No começo do cerco, a ONU calculou que havia cerca de 1,5 milhão de civis em Mosul. Informou-se que há cerca de 100 mil civis ainda presos na cidade velha controlada pelo Estado Islâmico. O Estado Islâmico proibia a população de sair e seus combatentes atiravam em qualquer pessoa que tentasse fugir. Aproximadamente 231 civis foram executados pelo Estado Islâmico nas últimas semanas, enquanto tentavam fugir, segundo a ONU. O Alto Comissionado das Nações Unidas para os Refugiados disse que desde que começou a ofensiva, em outubro passado, cerca de 606 mil pessoas foram deslocadas de Mosul, 190 mil das quais voltaram. O nível de destruição no oeste de Mosul, de acordo com as fotografias aéreas, parece muito grande, assim como as baixas civis, porque não há maneira de separar os combatentes do Estado Islâmico dos civis que vivem nas mesmas casas.
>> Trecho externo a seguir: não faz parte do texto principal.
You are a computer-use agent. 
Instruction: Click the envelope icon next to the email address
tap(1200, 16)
O Estado Islâmico sofreu uma séria derrota política e militar em Mosul, embora os combates de rua na Cidade Velha pudessem durar meses. Mas o Estado Islâmico havia resistido a forças superiores apoiadas pela devastadora potência de fogo dos aviões durante mais de sete meses, muito mais tempo do que o esperado. Além disso, o grupo retirou muitos dos seus combatentes veteranos e pessoal administrativo que podem buscar refúgio nas zonas rurais do Iraque e da Síria que o Estado Islâmico ainda controla. O movimento é famoso por sua crueldade e fanatismo, mas também tem um alto nível de especialização e experiência militar. Previu uma derrota inevitável em Mosul e também em Raqqa, sua capital de fato síria, e retirou forças de fortalezas de longa data em lugares como Hawaija, a oeste de Kirkuk, e em território na Síria a leste de Deir ez-Zor no Eufrates e arredores de Mayadeen.
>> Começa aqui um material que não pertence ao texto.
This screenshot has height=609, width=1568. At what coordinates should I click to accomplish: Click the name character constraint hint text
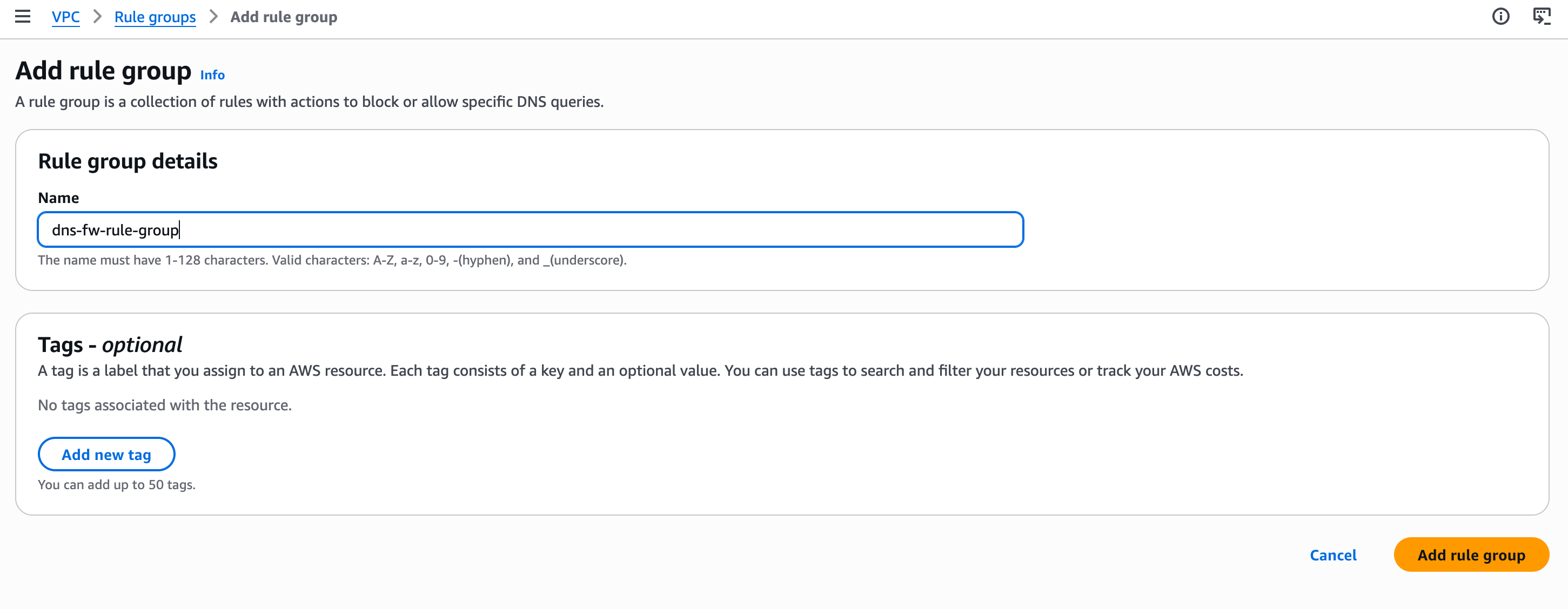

O Estado Islâmico começou a perder a guerra quando, confiante em que suas grandes vitórias no Iraque e na Síria em 2014 tinham sido divinamente inspiradas, declarou guerra ao mundo. Por conseguinte, tem uma longa lista de inimigos que agora o estão cercando. Na segunda metade de 2014, voltou-se contra os curdos no Iraque e na Síria, provocando, assim, a intervenção militar estadunidense contra o Estado Islâmico em ambos os países. Estados sunitas como a Turquia, Arábia Saudita e Catar, que uma vez toleraram ou ajudaram veladamente os salafi-jihadistas, ficaram mais cautelosos.

Mesmo que Baghdadi possa estar morto e as forças sobreviventes do Estado Islâmico estejam sendo empurradas a enclaves cada vez menores no Iraque e na Síria, o grupo continuará lutando. Pode ativar células e simpatizantes de todo o mundo para cometer atrocidades de alto perfil que garantem dominar os noticiários. As celebrações sobre a derrota do Estado Islâmico podem ser interrompidas e, aparentemente, contraditas por sua contínua capacidade de provocar estragos.

O Estado Islâmico também pode obter conforto das crescentes divisões entre seus inimigos, cuja colaboração foi apoiada anteriormente pelo medo dos jihadistas. À medida que este medo diminui, há cada vez mais atritos entre Estados Unidos e Rússia, Estados Unidos e Irã, os curdos sírios e a Turquia e, mais distante, o confronto entre o Catar, por um lado, e a Arábia Saudita e os Emirados Árabes Unidos, por outro. O Estado Islâmico sempre foi capaz de fincar raízes e crescer em meio ao caos e à guerra.